Only halfway through the first month of 2021, and already there are projects. Still more to surface over the next few weeks. Had a great editorial meeting with the Radix crew recently on marketing, production, and some slight restructuring pertaining to THE SOLAR GRID, which I should be able to get back to work on by February.

I have managed to resist all speaking engagements related to the 10th anniversary of the Egyptian uprising of 2011, except this one: FLAP MY WINGS: 10 YEARS SINCE TAHRIR SQUARE because what The Lazours have done with their LIVE IN CAIRO musical and subsequent FLAP MY WINGS album is a truly phenomenal way to carry forth the narrative of the revolution. I can only be so proud to be involved in any way.

Somewhat related is the Freedom Initiative's Ideas Don't Die creative contest, for which I'm happy to serve as judge in 2D Art category.

In other news: Child has unlocked the power of the full roll over. Farewell to the days when we could happily ignore him without worry of him potentially hurting himself.

#Journal #Work

It may not look like it yet, but the illustration I'm working on is for an essay that feels very timely with everything going on right now, penned by none other than Ahmed Naji.

Background listening is The Ottoman History Podcast, in particular a surprisingly rich episode on Mamluk Cairo. Surprising because it gets into some delicious details I knew little to nothing about; like the wandering carnivalesque peoples known as Al Ghurabaa` (“The Strangers”) and the odd jobs they performed, the fluid mix of tongues they spoke, and perhaps most interestingly of all... their printing.

“The Strangers” were the first to introduce printing to Egypt apparently, likely some form of woodblock printing (tin matrices were also employed), in languages ranging from Arabic to Coptic and Hebrew (and quite possibly more). Excited to learn more on the subject matter from Kristina Richardson's upcoming book; GYPSIES IN THE MEDIEVAL ISLAMIC WORLD: A HISTORY OF THE GHURABA, forthcoming with Bloomsbury Publishers.

#Journal #Work #Podcast #Research

It was in March last year when the Getty Museum in Los Angeles got in touch to record an interview on mythology, propaganda, and culture. This in conjunction with an exhibition they'd been planning on Assyrian art.

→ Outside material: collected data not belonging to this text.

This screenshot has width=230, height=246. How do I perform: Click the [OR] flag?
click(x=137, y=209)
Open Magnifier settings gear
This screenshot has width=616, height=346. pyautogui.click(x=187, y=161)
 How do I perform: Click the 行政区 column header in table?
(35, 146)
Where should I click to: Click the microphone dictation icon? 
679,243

Armed with that recording and a few images of my work, Logan then went off and put together this short but striking video:

A powerful work of propaganda in and of itself. 🔥

#Journal #Work

Woke up this morning to some excellent (and somewhat surprising) news.

(To be expounded upon later so I don't jinx it.)

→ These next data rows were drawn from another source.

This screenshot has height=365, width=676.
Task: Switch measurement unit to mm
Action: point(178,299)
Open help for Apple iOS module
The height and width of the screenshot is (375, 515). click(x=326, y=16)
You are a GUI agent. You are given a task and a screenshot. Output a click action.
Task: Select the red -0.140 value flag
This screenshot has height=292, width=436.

Here's hoping it's a good omen for the year and decade to come (not just to me but to everyone, really everyone). ❤️

Slept all of 3 hours last night (this morning?), for reasons far less exciting than what would typically be associated with NYE, which I will attempt to remedy for [probably] the remainder of the day.

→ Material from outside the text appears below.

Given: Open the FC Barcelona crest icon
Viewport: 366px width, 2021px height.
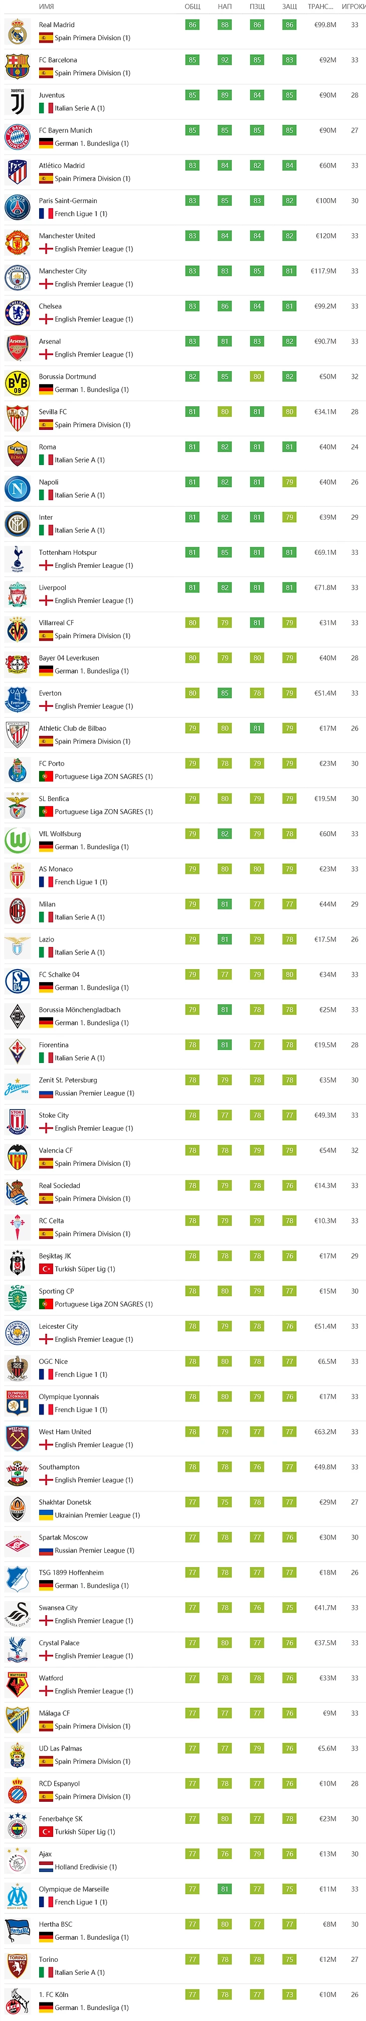Looking at the screenshot, I should pyautogui.click(x=17, y=67).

Orson Welles: Egyptian art and culture dominated the aesthetics of the First [French] Empire.

Henry Jaglom: I didn't know that.

Orson Welles: Study the interior decoration. It's full of Egyptian elements, just as the Deuxieme Empire of Louis Napoleon drew on Arabic and Algerian sources for exoticism. Just as the English used India for exoticism. Paris is full of imitation Arabic places left over from the Second Empire.

A rather trivial passage from MY LUNCHES WITH ORSON which sent me down a rabbit hole of Egyptian revivalism, finally narrowed down to a few books I'd like to probe, namely:

The question is, of course, how on Earth I'm ever going to find the time to read all those. And... it's clearly time I got myself a local library card.

#Journal #Research #Reads

A couple of pieces of mine are featured in Human Rights Foundation's ART IN PROTEST online exhibition, namely:

While I appreciate the foundation's efforts to highlight the work of artists attempting to speak truth to power, I must say I am rather astonished that in their survey of “A Year In Global Protest Art” as indicated on their website, their list of 15 countries represents every continent on Earth except three: Europe, North America, and Australia—which I find wholly appalling.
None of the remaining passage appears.